Fewer students per classroom requires more teachers. But the pay of early childhood educators is generally lower than that of elementary school teachers, said Amy Lee Wagner, executive director of UW Child Development Lab in the School of Human Ecology.

"Our preschool teachers are not even making close to what our kindergarten teachers are making, even with bachelor’s degrees," Wagner said. "And so it’s a problem of funding. It’s also there’s a shortage of teachers in Wisconsin right now."

Another of the report's 10 criteria used to assess pre-K programs was student health screening to make sure they can see and hear what’s going on in the classroom.

"Making sure their vision is right. That they’re able to hear," explained Hearne. "If you catch those kinds of conditions early, they’re fixable, they’re treatable."

Milwaukee pre-K programs don’t have health screening and referral. The report also said they lacked learning goals. Of the 10 benchmarks, Milwaukee met three: curriculum supports, teacher education level and teacher specialized training.

Wisconsin does have Model Early Learning Standards, but each district can choose how and whether to implement them.

Graue said the national report’s pre-K assessment was recently tightened to reflect whether or not the goals are actually part of the curriculum.

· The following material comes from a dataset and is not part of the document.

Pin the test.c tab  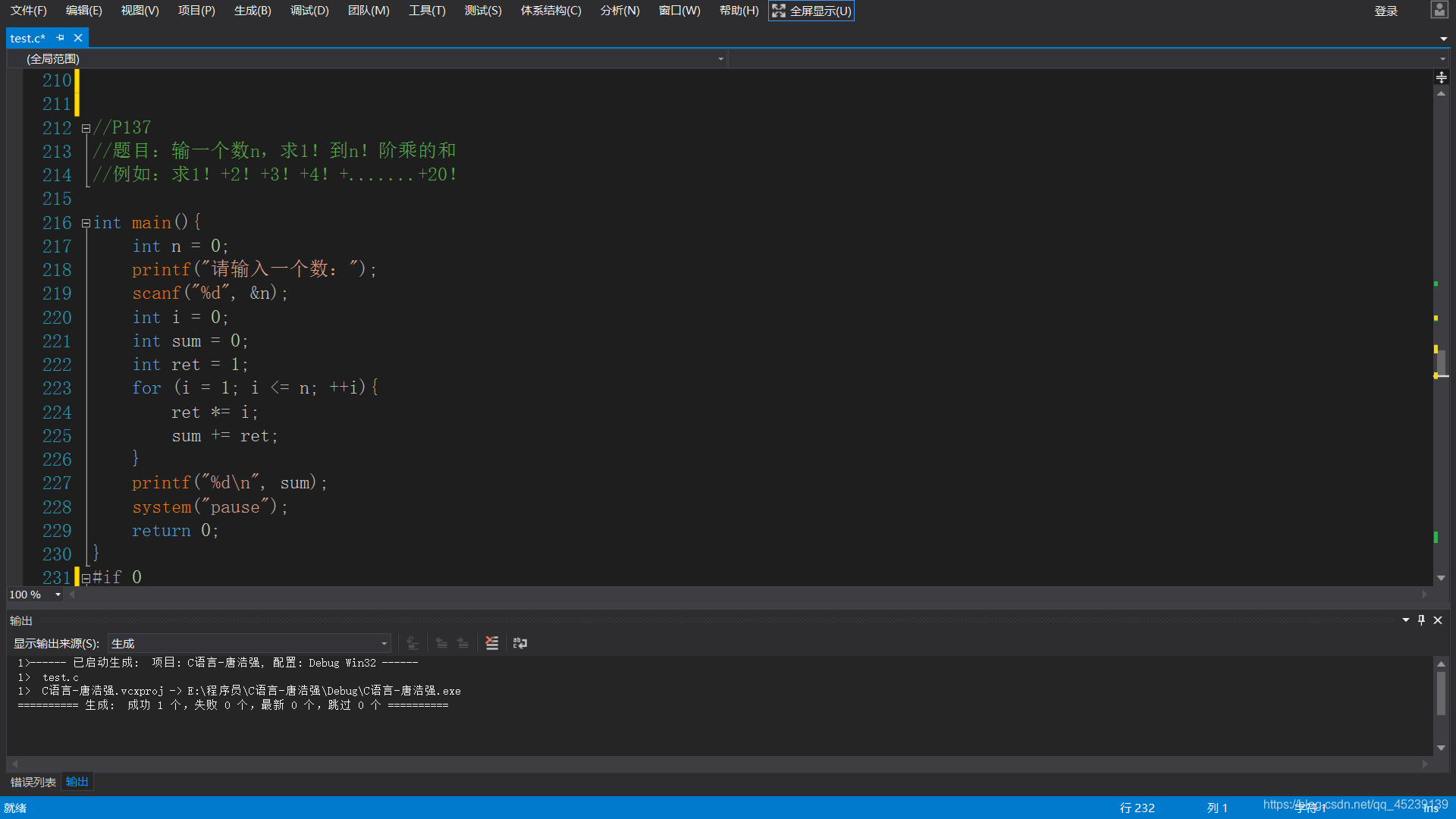point(61,38)
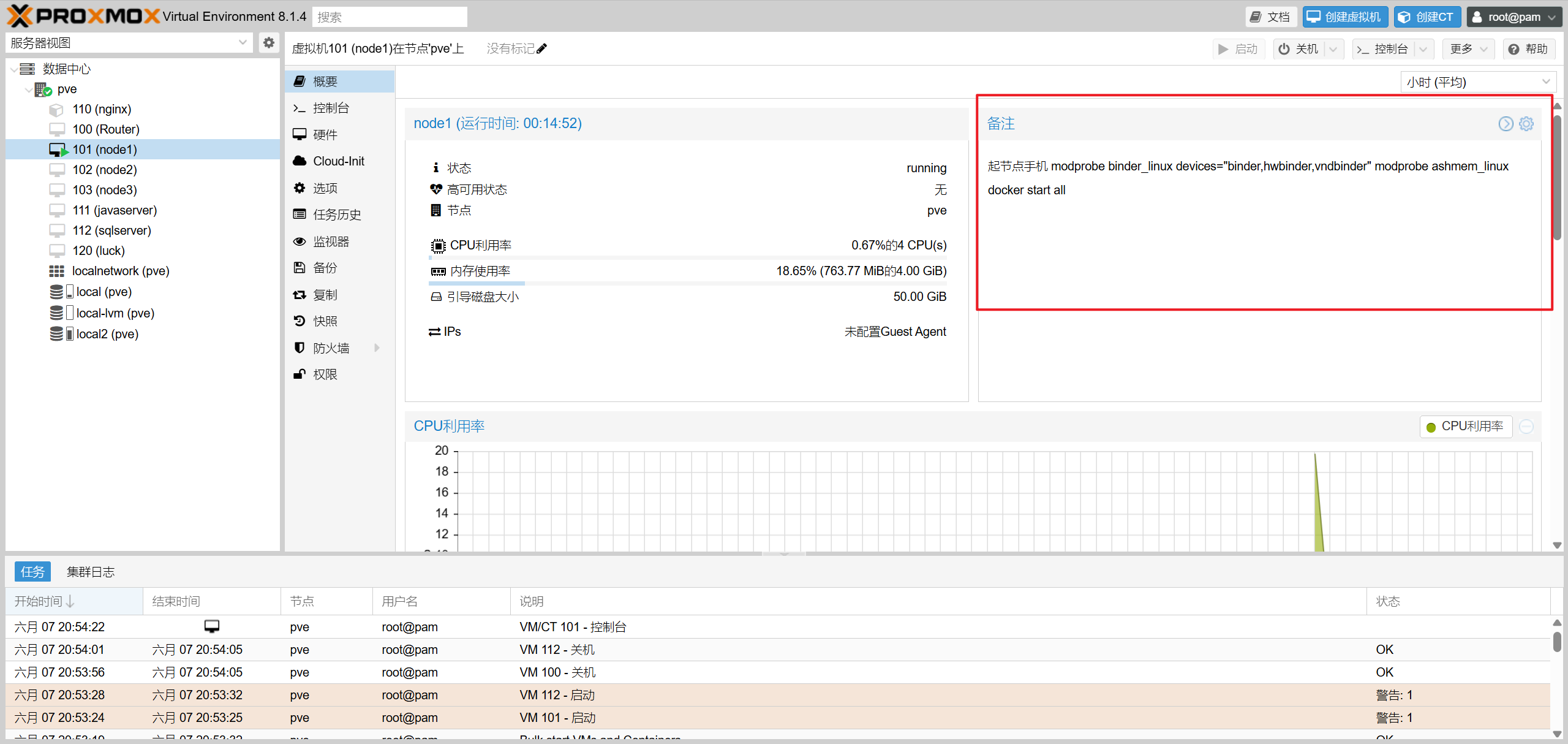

As research has grown on the benefits of pre-K, more programs have popped up around the country. Changing lifestyles also played a role as more parents worked.

Hearne said there’s been "incredible growth" in pre-K the last 20 years across the country.

"It not only increases an individual’s lifetime earning but it also reduces teenage pregnancy rates, increases high school graduation and reduces crime," Hearne said.

In Wisconsin, 98 percent of 4-year-olds are in an early learning program. But some question the value of what they’re learning.

"The problem is the quality we’re offering isn’t measuring up to standards. So kids that have access to these programs but they’re not getting the level of quality that is associated with these positive outcomes that research studies over the years have shown over and over again," Wagner said.